Texto-fonte:
ECA: ARTIGO 125 / LIVRO 2 – TEMA:MEDIDA PRIVATIVA DA LIBERDADE
Comentário de Emílio Garcia Mendez
UNICEF/América do Sul
Este artigo determina, de forma inequívoca, a plena responsabilidade dos órgãos públicos competentes pela integridade dos adolescentes privados de liberdade.
Esta responsabilidade é de caráter irrenunciável e não delegável. Ao contrário,p. ex., do que determina o art. 227 da CF como sendo dever da família,da sociedade e do Estado garantir ao jovem e ao adolescente, com absoluta prioridade, o conjunto de seus direitos reconhecidos, o art. 125 atribui exclusivamente ao Estado o dever de zelar pela integridade física e mental do interno; isto deve ser entendido como estreitamente vinculado ao caráter sócio-educativo da medida (tal como dispõe o art. 112 do ECA). A partir da medida de privação de liberdade, em nenhuma hipótese poderão resultar, de forma direta ou indireta, outros tipos de privação (de dignidade, identidade etc.), ou seja, não só não previstas no Estatuto mas, inclusive, expressamente proibidas por essa lei.

Trecho da listagem:
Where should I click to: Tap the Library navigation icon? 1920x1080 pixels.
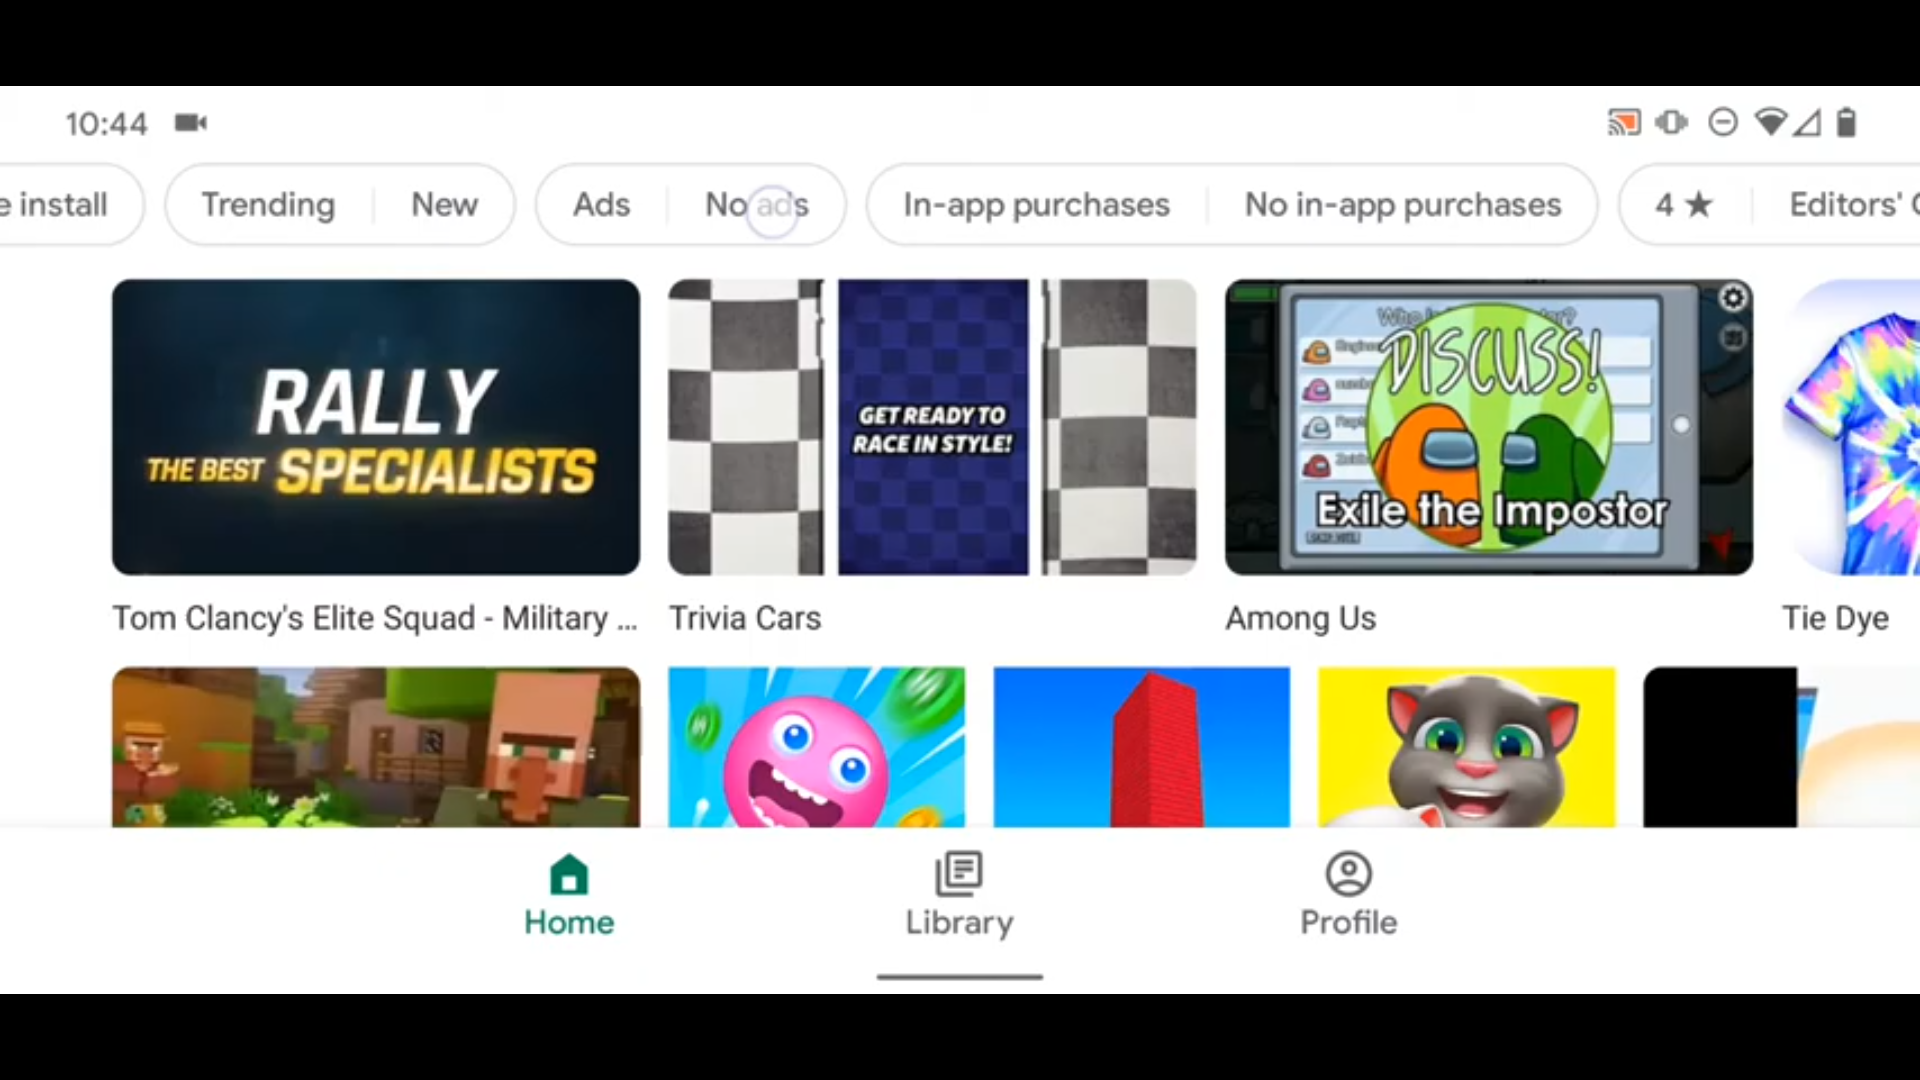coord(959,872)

Requisitos do exercício:
• 1. Liste todos os artigos de lei citados no texto-fonte, indicando a lei a que cada um pertence.
• 2. Responda com base no texto-fonte:
(a) Quem assina o comentário?
(b) Segundo o art. 125, a quem cabe exclusivamente o dever de zelar pela integridade física e mental do interno?
(c) Que duas características o texto atribui a essa responsabilidade?
• 3. Copie do texto-fonte o trecho que vai de "Esta responsabilidade é" até "por essa lei.".

Respostas das tarefas:
• 1.
Artigo 125 do ECA
Artigo 227 da CF
Artigo 112 do ECA

• 2.
(a) Emílio Garcia Mendez.
(b) Ao Estado.
(c) É irrenunciável e não delegável.

• 3.
Esta responsabilidade é de caráter irrenunciável e não delegável. Ao contrário,p. ex., do que determina o art. 227 da CF como sendo dever da família,da sociedade e do Estado garantir ao jovem e ao adolescente, com absoluta prioridade, o conjunto de seus direitos reconhecidos, o art. 125 atribui exclusivamente ao Estado o dever de zelar pela integridade física e mental do interno; isto deve ser entendido como estreitamente vinculado ao caráter sócio-educativo da medida (tal como dispõe o art. 112 do ECA). A partir da medida de privação de liberdade, em nenhuma hipótese poderão resultar, de forma direta ou indireta, outros tipos de privação (de dignidade, identidade etc.), ou seja, não só não previstas no Estatuto mas, inclusive, expressamente proibidas por essa lei.